3. Persistent failures in transition to practice. A renowned statistician, George E. P. Box, has argued that mathematical formality in DOE has led to overuse of “optimal” experimental designs that discourage iteration. In other words, Box has said that even though theory is suggesting you should run larger experiments, experience suggests you should run multiple iterations of smaller experiments.

Based on these observations, I feel that DOE may soon experience a scientific revolution and that its foundations will be substantially modified as a result. This hunch has motivated a reexamination of DOE’s foundations.

The table below shows example of the results. The columns correspond to two types of models, one found in DOE textbooks, another developed based on 113 data sets. The table rows correspond to alternative robust design methods. The values in the table indicate the degree of robustness improvement typically provided by the method under the given scenario.

In this research, Taguchi’s crossed arrays have been shown to be superior to combined arrays, which is consistent with what head-to-head comparisons have shown. In addition, an even more effective method emerged that uses more iteration and therefore roughly doubles the benefits accomplished through Taguchi methods.

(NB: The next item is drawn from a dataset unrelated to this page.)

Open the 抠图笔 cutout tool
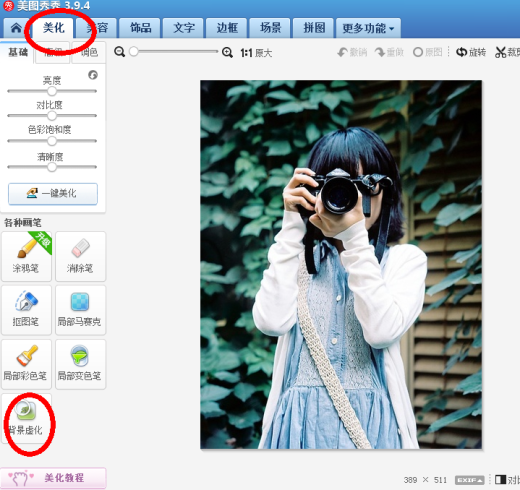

To summarize, although DOE provides an existing basis of theory for engineering systems, it also exhibits many signs of crisis. In seeking to resolve aspects of this crisis, our research group has worked to broaden the theoretical basis of DOE. Therefore, in a small way, our research may help to address the ESD doughnut hole.

How much improvement do robust design methods provide? It depends what you assume about the system you apply them to. A new model based on ESD research seems to resolve an old argument between theorists and practitioners. The insights from the research also led to a new method much better than either previously existing alternative.